Reescreva de forma mais curta o parágrafo do trecho que começa com "Como parte do seu plano", mantendo os fatos principais.

TRECHO ::
<<<<

Singapura planeja expandir a sua capacidade de armazenamento de ouro para se tornar um centro de custódia das barras detidas pelos bancos centrais estrangeiros, numa tentativa mais ampla do país de competir com Hong Kong como centro regional do metal precioso. Qual é a história?



Singapura pretende consolidar a sua posição como um centro principal para a custódia do ouro investido pelos bancos centrais, numa iniciativa que reflete o crescimento da procura global pelo metal como refúgio seguro. A Autoridade Monetária de Singapura anunciou que está a trabalhar na oferta de serviços de armazenamento de ativos para bancos centrais estrangeiros e entidades soberanas, além de desenvolver produtos nos mercados de capitais ligados ao ouro para aumentar a liquidez e melhorar os mecanismos de precificação.

No âmbito destes esforços, o país planeia criar um sistema de compensação que suporte a liquidação fora de bolsa para a negociação de ouro localmente, em colaboração com a Associação do Mercado de Barras de Singapura, fortalecendo a eficiência do mercado e atraindo mais investidores e instituições.

Esta orientação surge numa altura em que os preços do ouro atingiram máximos históricos recentemente, impulsionados pelo interesse dos investidores por ativos que preservam valor em meio às turbulências económicas. Apesar de algumas correções relacionadas com tensões geopolíticas, bancos centrais em todo o mundo, incluindo o Banco Central da China, continuam a aumentar as suas reservas de ouro como forma de proteção contra a dominação do dólar americano.

Tcheng Hong Tat, vice-presidente da Autoridade Monetária e Ministro do Desenvolvimento Nacional, afirmou que Singapura trabalha de perto com o setor financeiro para reforçar a sua posição como um centro asiático de comércio de ouro, indicando que esta iniciativa acrescenta uma nova base aos setores de gestão de riqueza e ativos do país.

Como parte do seu plano, o governo criou uma equipa de trabalho composta por instituições financeiras globais como JPMorgan Chase e UBS, além de bancos locais e regionais como DBS Bank, United Overseas Bank e ICBC Standard Bank, com o objetivo de desenvolver uma infraestrutura robusta para o mercado de ouro.

A atração de bancos centrais, que detêm cerca de 39 mil toneladas de ouro (aproximadamente 18% do total de ouro extraído globalmente), é um elemento fundamental nesta estratégia, juntamente com o papel das principais instituições financeiras como formadoras de mercado. Isto coloca Singapura numa competição direta com Londres e Nova Iorque, além de Hong Kong, que atualmente domina o comércio de ouro na Ásia.

>>>>

LINHAS FORNECIDAS ::
<<<<

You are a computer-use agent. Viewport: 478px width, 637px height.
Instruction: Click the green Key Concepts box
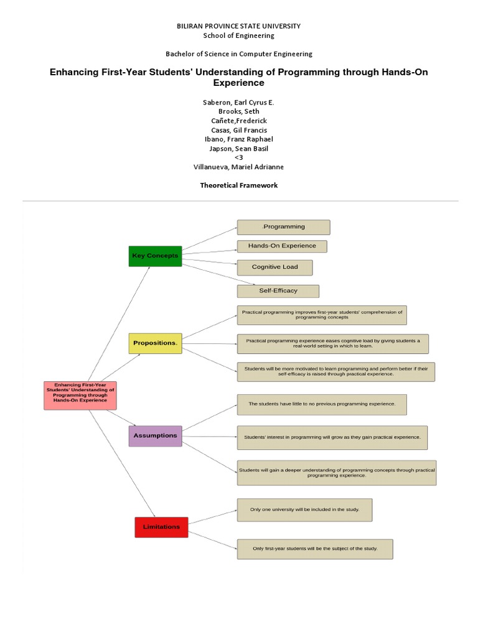pos(155,256)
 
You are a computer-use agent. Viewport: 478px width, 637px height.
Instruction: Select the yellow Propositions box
pos(155,343)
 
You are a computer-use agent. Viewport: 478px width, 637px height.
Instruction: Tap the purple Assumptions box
pos(155,435)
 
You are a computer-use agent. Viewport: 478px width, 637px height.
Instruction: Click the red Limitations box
pos(161,527)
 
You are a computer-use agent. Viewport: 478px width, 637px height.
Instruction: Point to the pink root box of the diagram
pos(80,395)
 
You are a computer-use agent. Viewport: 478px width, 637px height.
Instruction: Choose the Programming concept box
pos(283,227)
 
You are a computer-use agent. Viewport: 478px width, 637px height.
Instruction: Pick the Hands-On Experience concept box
pos(282,246)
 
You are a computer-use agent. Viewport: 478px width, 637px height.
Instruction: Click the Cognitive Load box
pos(274,267)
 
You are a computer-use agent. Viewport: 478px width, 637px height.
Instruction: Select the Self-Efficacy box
pos(278,291)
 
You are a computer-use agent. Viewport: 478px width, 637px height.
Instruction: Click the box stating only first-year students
pos(315,549)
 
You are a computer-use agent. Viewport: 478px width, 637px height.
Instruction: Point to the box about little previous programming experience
pos(322,404)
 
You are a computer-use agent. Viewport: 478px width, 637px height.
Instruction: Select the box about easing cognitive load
pos(333,343)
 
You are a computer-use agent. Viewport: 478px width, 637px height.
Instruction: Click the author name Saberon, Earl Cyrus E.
pos(239,102)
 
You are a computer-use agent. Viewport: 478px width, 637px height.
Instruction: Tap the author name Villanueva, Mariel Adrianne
pos(239,167)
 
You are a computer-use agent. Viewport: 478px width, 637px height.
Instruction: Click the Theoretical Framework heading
pos(239,185)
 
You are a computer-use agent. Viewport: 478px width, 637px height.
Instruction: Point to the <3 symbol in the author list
pos(239,158)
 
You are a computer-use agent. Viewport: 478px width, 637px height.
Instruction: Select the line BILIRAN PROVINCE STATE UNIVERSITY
pos(239,26)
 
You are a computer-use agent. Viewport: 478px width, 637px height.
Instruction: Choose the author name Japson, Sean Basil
pos(239,149)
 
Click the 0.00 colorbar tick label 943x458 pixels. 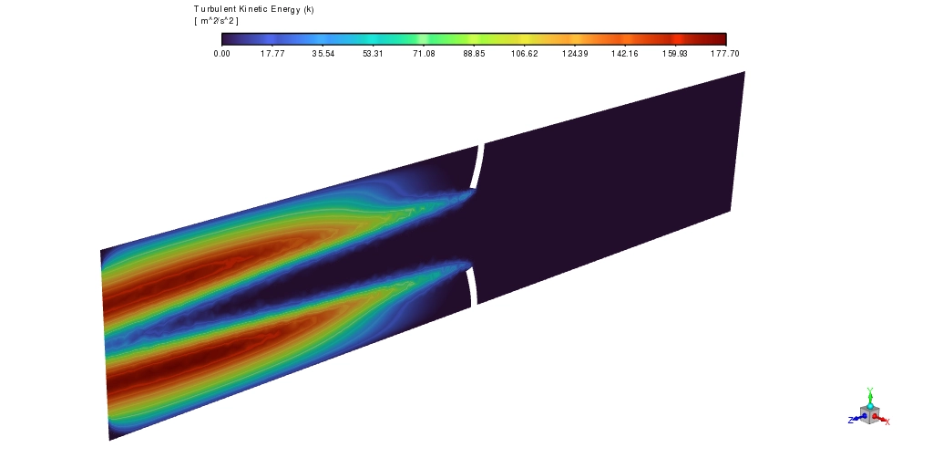click(221, 54)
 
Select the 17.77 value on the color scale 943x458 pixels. click(272, 54)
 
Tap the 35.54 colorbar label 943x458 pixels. click(323, 54)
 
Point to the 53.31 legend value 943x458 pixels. click(373, 54)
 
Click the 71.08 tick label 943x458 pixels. click(424, 54)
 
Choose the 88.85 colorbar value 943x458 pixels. click(474, 54)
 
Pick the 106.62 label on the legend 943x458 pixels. click(525, 54)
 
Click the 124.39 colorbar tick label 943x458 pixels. click(575, 54)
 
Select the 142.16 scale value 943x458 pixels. click(625, 54)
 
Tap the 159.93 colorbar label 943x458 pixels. click(675, 54)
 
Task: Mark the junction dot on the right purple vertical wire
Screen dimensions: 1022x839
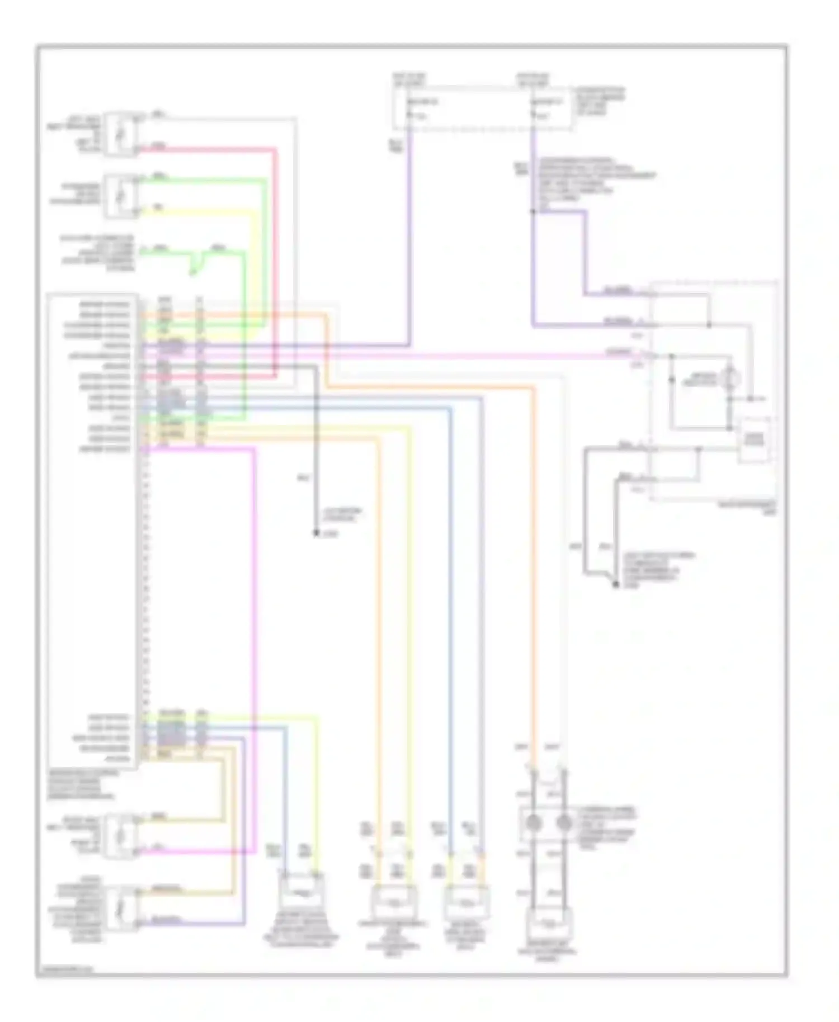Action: [x=533, y=212]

>>>>

RESOLUÇÃO :: O governo montou uma equipe de trabalho para criar uma infraestrutura sólida para o mercado de ouro. Fazem parte dela instituições financeiras globais, como JPMorgan Chase e UBS, e bancos locais e regionais, como DBS Bank, United Overseas Bank e ICBC Standard Bank.